Text provided:

__________________________________________________

For example, a dynamic equivalent model preserves the essential transmission network,
including AC transmission lines, transformers, and large-scale generators at a high voltage
level. Other parts of the AC system can be reasonably simplified.
As part of the dynamic equivalent model of the AC system, real-time simulation models of
adjacent HVDC C&P systems could be included to verify the interaction with existing HVDC
transmission systems, such as multi-HVDC infeed systems.
4.2.3.4 Adjacent HVDC systems
It is noteworthy to consider the requirement of modeling adjacent (in the context of electrical
distance) HVDC systems and power electronic equipment if the necessity is demonstrated and
a detailed model or a replica is available.

The interactions between an HVDC system being tested and other adjacent HVDC transmission
systems (especially when they are part of a multi-HVDC infeed system) are typically
investigated by means of EMT offline studies. Alternatively, they can be verified or performed
in a real-time test environment, provided the resources on the RTS are adequate.
4.2.3.5 Model validation
4.2.3.5.1 General
The goal of model validation is to evaluate whether the model and its parameters can be
simulated with the necessary precision for the tests to be performed.
4.2.3.5.2 Validating main circuit equipment models
The main circuit equipment models based on the design specifications, including LCC and VSC
converters, DC lines/cables, high speed switches, and AC/DC filters, can be verified by
comparison with the results of offline software simulation.

__________________________________________________

Task description:
Answer these questions from the HVDC modeling text above, one numbered answer per line.
1. What does a dynamic equivalent model preserve in the essential transmission network?
2. How are interactions between an HVDC system being tested and adjacent HVDC transmission systems typically investigated?
3. Against what can the main circuit equipment models be verified?

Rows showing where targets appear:
__________________________________________________

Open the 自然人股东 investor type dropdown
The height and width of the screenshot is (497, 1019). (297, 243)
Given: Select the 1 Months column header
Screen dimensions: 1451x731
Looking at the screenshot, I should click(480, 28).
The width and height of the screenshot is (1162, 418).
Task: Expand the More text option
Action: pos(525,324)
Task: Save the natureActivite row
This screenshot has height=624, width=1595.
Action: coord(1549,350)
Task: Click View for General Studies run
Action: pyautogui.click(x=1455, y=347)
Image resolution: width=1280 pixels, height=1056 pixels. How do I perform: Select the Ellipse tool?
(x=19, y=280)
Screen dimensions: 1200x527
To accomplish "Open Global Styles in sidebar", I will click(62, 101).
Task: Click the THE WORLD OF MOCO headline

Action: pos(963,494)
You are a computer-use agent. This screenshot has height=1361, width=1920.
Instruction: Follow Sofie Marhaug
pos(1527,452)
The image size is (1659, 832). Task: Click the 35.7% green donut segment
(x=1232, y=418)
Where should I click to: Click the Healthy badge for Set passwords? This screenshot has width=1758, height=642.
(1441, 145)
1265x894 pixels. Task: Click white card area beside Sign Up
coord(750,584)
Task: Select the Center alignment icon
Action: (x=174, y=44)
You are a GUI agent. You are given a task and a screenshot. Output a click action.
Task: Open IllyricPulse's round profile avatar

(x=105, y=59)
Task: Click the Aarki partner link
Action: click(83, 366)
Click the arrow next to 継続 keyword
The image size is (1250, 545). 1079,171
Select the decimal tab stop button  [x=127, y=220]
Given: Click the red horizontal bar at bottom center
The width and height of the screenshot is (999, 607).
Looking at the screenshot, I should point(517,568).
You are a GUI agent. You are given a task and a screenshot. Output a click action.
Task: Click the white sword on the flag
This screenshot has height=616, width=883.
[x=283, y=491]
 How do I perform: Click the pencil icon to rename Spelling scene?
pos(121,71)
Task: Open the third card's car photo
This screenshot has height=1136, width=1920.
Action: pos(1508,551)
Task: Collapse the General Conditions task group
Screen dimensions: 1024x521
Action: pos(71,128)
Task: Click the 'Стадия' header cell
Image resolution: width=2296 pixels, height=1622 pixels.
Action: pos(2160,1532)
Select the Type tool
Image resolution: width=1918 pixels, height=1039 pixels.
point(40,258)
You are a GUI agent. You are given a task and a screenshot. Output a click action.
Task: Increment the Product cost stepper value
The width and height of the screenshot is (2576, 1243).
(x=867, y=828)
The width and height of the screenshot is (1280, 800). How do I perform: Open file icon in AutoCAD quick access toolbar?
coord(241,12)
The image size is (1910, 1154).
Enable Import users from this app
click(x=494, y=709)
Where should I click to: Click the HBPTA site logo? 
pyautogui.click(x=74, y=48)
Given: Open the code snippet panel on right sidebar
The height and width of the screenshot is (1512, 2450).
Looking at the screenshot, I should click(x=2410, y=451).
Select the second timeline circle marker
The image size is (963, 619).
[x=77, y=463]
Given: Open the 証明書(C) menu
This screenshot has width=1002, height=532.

__________________________________________________

Finished exercise:
1. AC transmission lines, transformers, and large-scale generators at a high voltage level.
2. By means of EMT offline studies.
3. The results of offline software simulation.